Data shown:
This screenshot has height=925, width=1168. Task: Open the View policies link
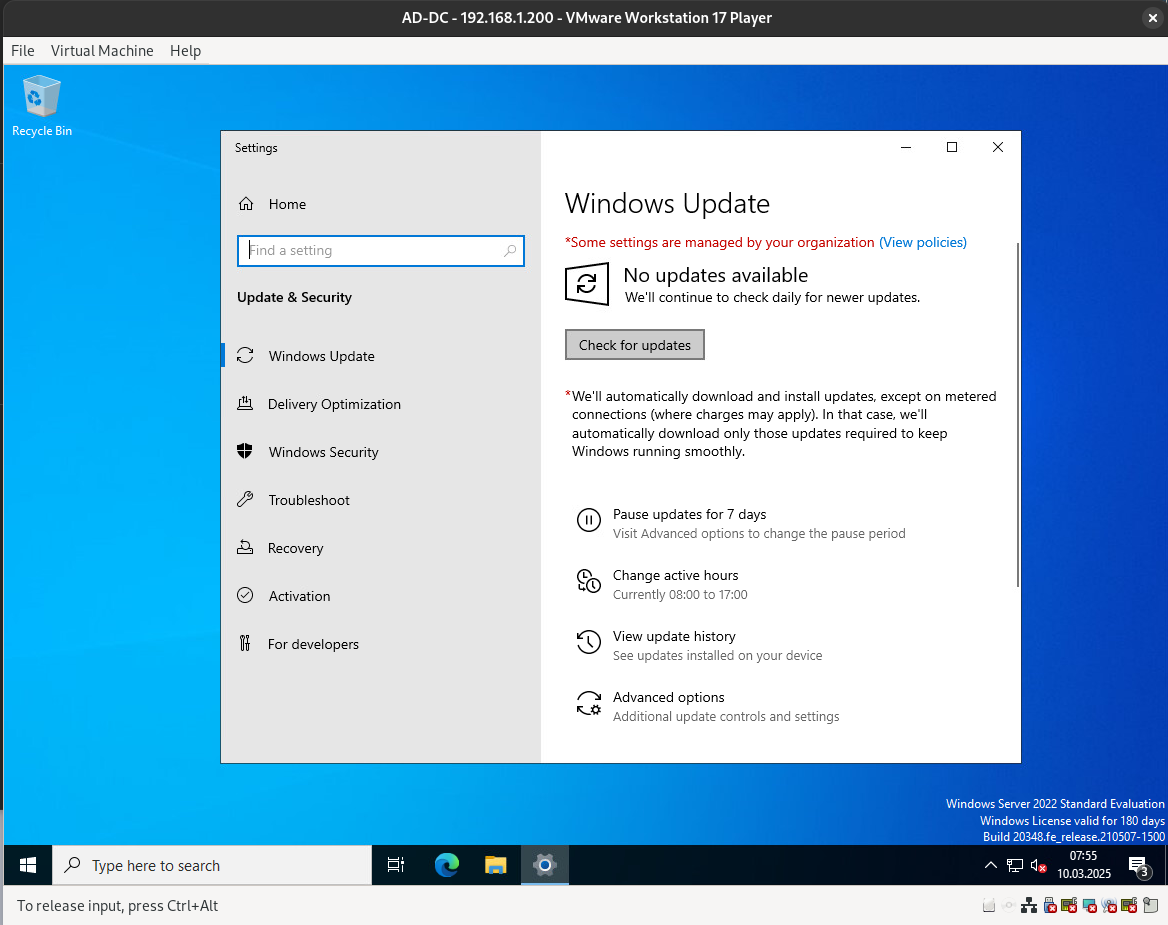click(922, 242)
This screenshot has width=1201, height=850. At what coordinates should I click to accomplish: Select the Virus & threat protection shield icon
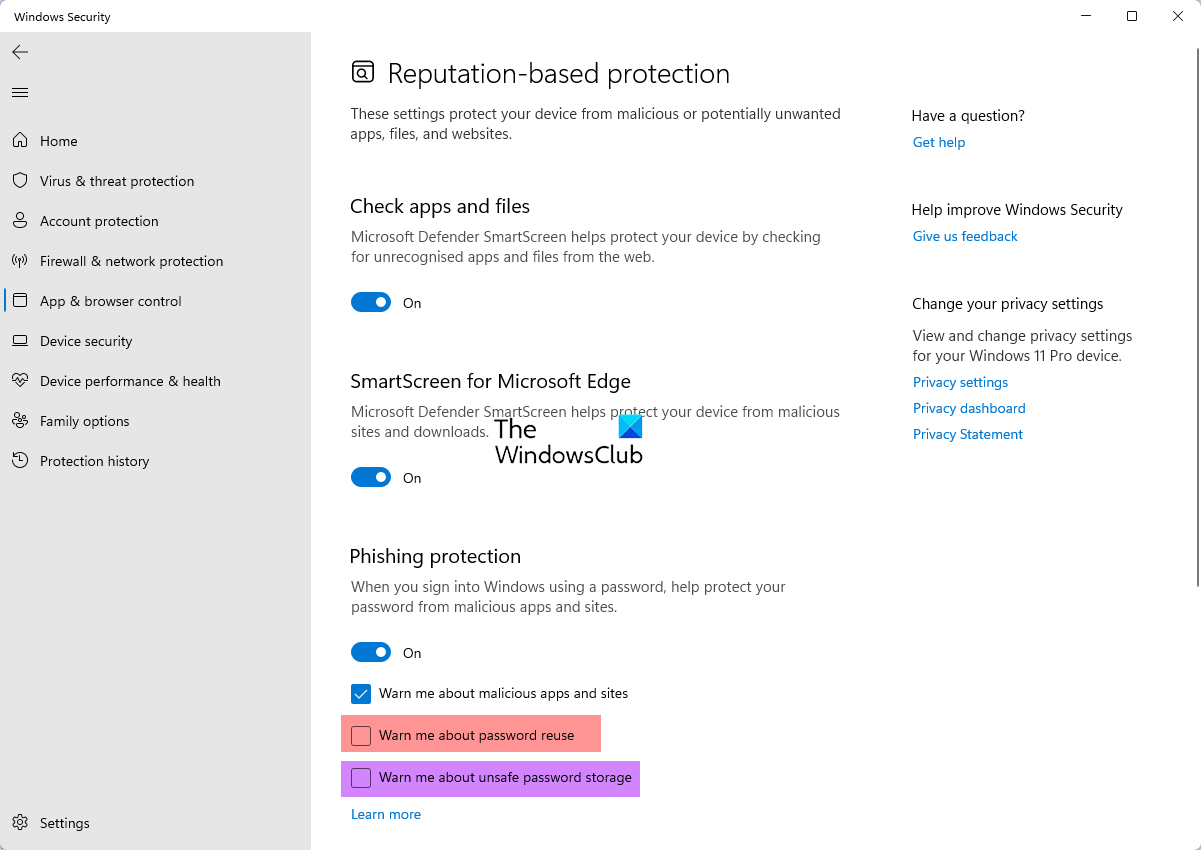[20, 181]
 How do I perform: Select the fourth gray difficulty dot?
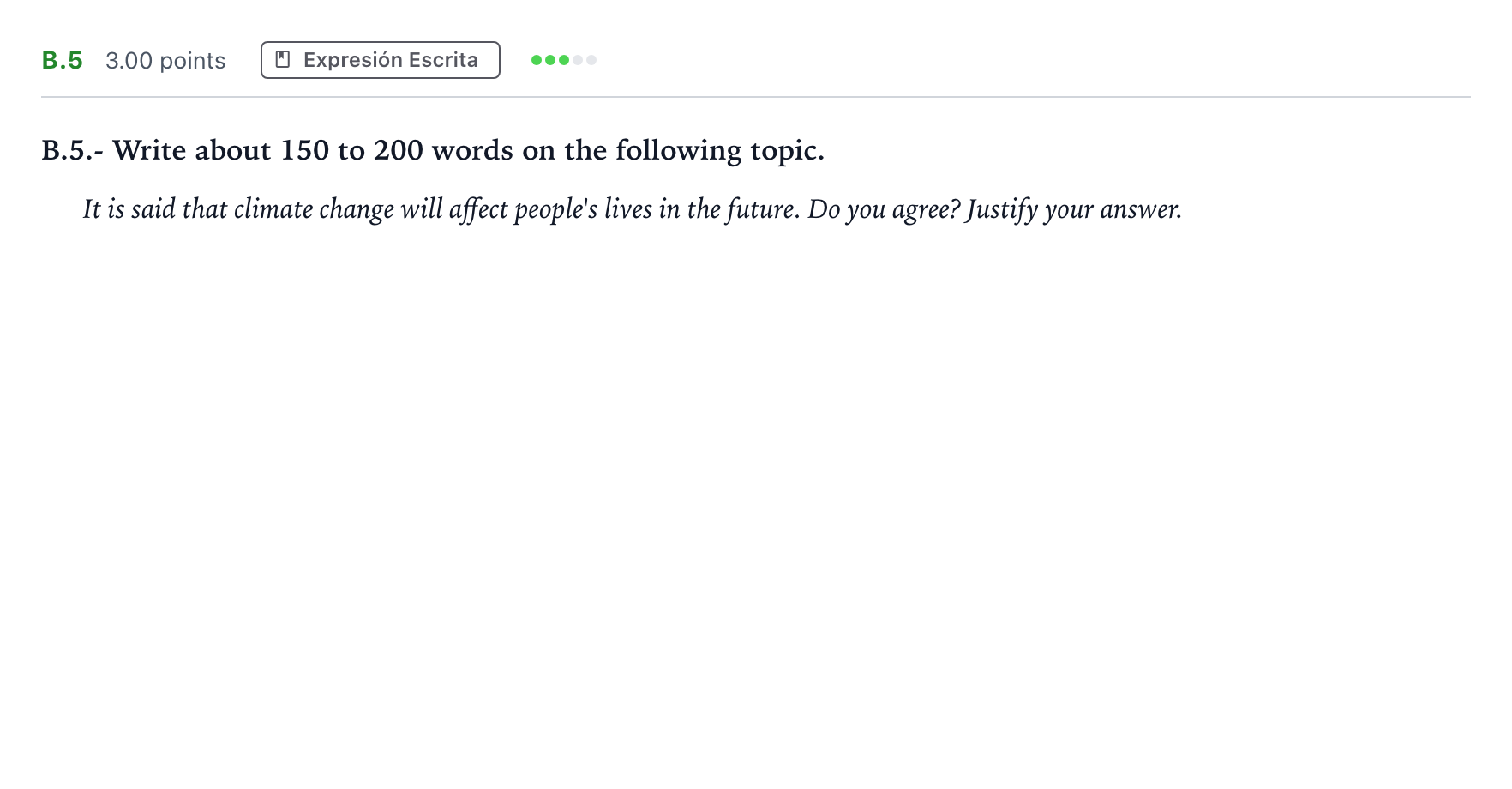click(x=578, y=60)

What you need to do: With the pictures left aside, set down each entry above exactly as it stands.

Answer area:
This screenshot has height=925, width=1168. Task: Open the View policies link
click(922, 242)
This screenshot has width=1201, height=850. At what coordinates should I click to accomplish: Select the Virus & threat protection shield icon
[20, 181]
 How do I perform: Select the fourth gray difficulty dot?
click(x=578, y=60)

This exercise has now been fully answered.